PAn can be prepared by electrochemical polymerization and chemical oxidation methods. Electrochemical polymerization is a method of preparing high polymer materials developed in recent years. It uses the electrode potential as the initiation and reaction driving force of the polymerization reaction to carry out the polymerization reaction on the surface of the electrode and directly generate the polymer. The polymerization of aniline in water-soluble electrolyte can be carried out by electrochemical methods such as potentiostatic method, galvanostatic method, potentiostatic scanning method, pulse polarization method, etc. The auxiliary electrode can be platinum electrode, nickel lead electrode, iron electrode, etc.
The electrolyte solution can be H2SO4, HClO4, HBF4, HCl, etc. PAn is electrodeposited on the substrate material, such as Au, Pt, stainless steel, SnO2 sheet and carbon electrode. The factors that affect the electrochemical polymerization of aniline include the pH value of the solution, the type and concentration of anions in the electrolytic solution, the concentration of aniline monomer, and the surface state of the electrode. Chemical oxidation is a method of oxidizing and polymerizing aniline with an oxidizing agent under certain conditions to form a polymer. The synthesized PAn is protonated in an acidic solution, and part of it is in an oxidized state. This protonated compound is neutralized with a base and converted into a corresponding salt. The more commonly used oxidants are persulfate, hydrogen peroxide, chlorate, dichromate, hypochlorite and so on. Factors affecting chemical polymerization include solvent system and acidity, anion species, aniline concentration, oxidant species, concentration and reaction temperature. The mixing of PAn powder prepared by chemical oxidation with carbon black and polytetrafluoroethylene can improve the electrical conductivity of the material and increase its mechanical stability.
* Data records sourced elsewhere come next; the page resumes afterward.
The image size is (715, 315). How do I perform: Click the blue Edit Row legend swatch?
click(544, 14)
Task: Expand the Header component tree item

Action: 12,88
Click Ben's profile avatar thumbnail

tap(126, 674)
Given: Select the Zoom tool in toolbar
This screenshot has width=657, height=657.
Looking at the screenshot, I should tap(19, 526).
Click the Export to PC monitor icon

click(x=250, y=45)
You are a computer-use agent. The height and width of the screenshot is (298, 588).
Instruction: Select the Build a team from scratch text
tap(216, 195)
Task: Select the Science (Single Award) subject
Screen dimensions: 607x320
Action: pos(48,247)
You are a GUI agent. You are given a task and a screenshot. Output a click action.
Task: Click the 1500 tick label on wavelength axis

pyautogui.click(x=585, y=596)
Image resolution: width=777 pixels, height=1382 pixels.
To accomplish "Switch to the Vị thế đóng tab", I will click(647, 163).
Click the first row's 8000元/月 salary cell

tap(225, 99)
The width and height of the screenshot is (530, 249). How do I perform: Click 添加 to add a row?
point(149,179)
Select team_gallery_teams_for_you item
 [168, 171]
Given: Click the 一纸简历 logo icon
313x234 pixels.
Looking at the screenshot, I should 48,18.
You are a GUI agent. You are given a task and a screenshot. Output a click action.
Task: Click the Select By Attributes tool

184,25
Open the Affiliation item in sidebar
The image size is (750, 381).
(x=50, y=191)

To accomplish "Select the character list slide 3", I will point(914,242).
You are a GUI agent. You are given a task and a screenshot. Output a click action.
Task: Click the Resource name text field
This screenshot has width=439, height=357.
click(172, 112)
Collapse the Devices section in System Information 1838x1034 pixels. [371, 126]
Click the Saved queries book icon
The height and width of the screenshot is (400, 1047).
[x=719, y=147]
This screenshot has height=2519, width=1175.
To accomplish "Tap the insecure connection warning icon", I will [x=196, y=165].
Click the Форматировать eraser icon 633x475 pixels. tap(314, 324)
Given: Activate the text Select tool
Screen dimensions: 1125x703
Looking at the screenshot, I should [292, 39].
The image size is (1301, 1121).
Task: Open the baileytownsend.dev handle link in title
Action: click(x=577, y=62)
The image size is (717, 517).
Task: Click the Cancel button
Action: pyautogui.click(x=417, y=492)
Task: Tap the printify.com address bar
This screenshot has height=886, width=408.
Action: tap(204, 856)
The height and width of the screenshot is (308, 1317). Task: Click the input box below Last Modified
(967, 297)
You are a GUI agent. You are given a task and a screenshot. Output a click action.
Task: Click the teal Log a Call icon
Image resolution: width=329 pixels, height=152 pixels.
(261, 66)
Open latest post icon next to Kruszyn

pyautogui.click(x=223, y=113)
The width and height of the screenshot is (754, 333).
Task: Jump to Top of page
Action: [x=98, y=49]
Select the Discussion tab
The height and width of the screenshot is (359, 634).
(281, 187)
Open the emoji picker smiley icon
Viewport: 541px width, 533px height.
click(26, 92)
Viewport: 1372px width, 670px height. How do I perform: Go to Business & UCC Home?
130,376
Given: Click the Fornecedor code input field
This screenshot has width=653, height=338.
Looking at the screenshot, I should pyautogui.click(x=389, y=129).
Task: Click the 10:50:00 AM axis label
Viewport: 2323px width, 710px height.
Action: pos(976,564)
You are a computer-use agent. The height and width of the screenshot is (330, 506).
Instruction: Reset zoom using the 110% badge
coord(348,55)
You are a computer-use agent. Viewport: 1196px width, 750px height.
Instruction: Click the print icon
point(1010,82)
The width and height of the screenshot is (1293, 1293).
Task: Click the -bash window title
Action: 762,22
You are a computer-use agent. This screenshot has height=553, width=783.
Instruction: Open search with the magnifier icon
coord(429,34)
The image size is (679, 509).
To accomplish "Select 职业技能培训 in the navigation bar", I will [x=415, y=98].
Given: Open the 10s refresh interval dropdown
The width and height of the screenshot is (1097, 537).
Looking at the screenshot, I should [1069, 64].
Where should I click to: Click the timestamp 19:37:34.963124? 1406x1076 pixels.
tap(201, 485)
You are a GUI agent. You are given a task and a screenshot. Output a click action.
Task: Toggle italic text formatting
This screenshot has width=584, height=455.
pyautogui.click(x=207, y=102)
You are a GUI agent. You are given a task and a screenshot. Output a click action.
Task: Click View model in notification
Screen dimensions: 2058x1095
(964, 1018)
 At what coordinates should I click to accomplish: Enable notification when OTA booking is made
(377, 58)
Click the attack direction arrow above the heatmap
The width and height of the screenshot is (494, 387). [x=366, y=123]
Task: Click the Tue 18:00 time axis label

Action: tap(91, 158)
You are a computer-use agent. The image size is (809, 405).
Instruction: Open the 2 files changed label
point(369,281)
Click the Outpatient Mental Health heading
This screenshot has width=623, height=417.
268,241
The properties of PAn in terms of specific capacity, specific energy, electrode potential, coulombic efficiency, cycle characteristics, chemical stability, etc. indicate that it can be used as an electrode material for high-energy battery research and development. However, as a new type of organic electronic material, the research of PAn is still in the exploratory stage of the laboratory. The understanding of its electronic behavior as an electrochemically active material is still limited, and its structure, aggregation form, conductivity and mechanism are related. The research still needs to be in-depth.
Polyheterocyclic conductive polymers such as polypyrrole and polythiophene can also be used as the positive electrode of lithium ion batteries. These materials can be easily obtained by electrochemical polymerization. Lithium-ion batteries using these polymers as electrodes have the advantages of good cycle characteristics, high charge and discharge efficiency, and high coulombic efficiency. However, these polymer electrodes have serious self-discharge, resulting in continuous power loss.